# DATA SHOWN
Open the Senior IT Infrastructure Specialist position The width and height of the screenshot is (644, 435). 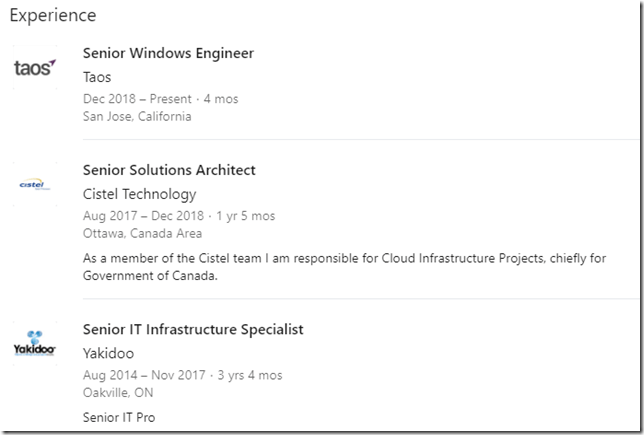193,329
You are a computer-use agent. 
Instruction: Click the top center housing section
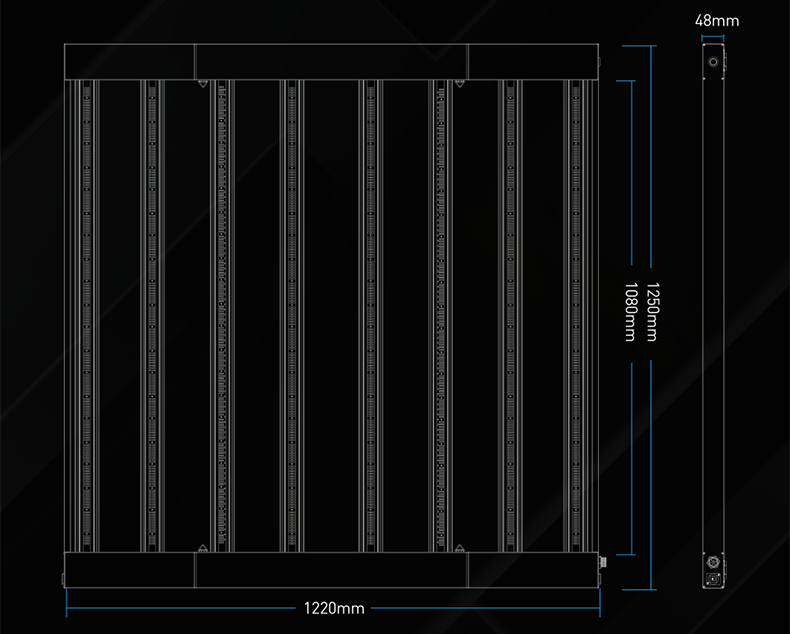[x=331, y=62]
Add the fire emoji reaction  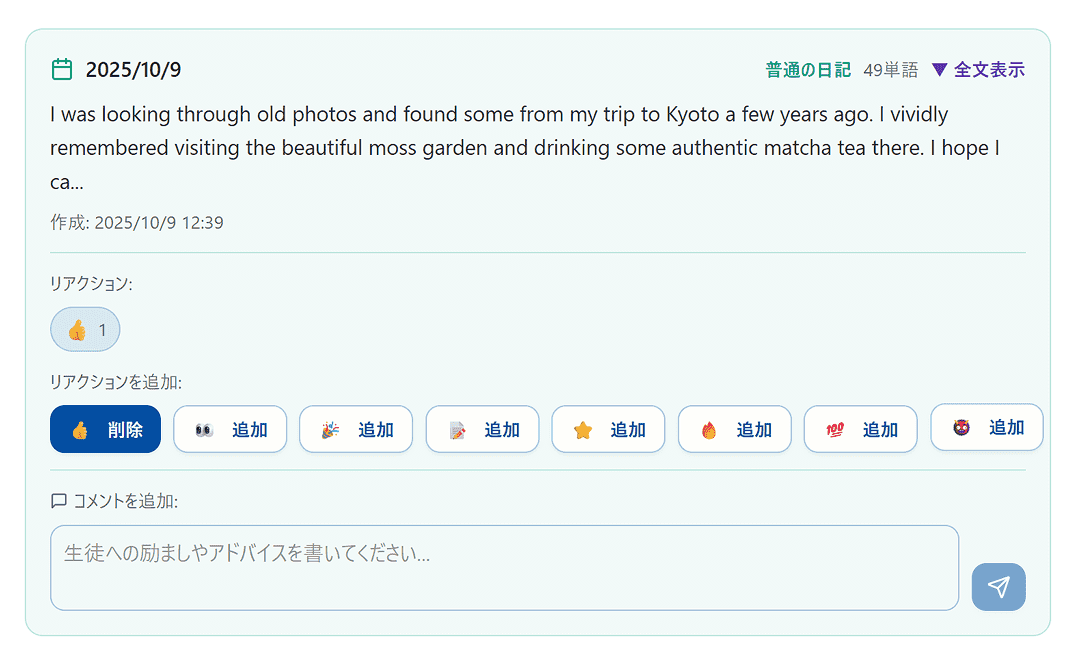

# REQUIREMENT
An exact copy is needed of every line from the line containing "You are a computer-use agent." to the last line of the records; pictures stay out of it.

# WRITTEN ANSWER
You are a computer-use agent. 
Instruction: Click the top center housing section
[x=331, y=62]
Add the fire emoji reaction  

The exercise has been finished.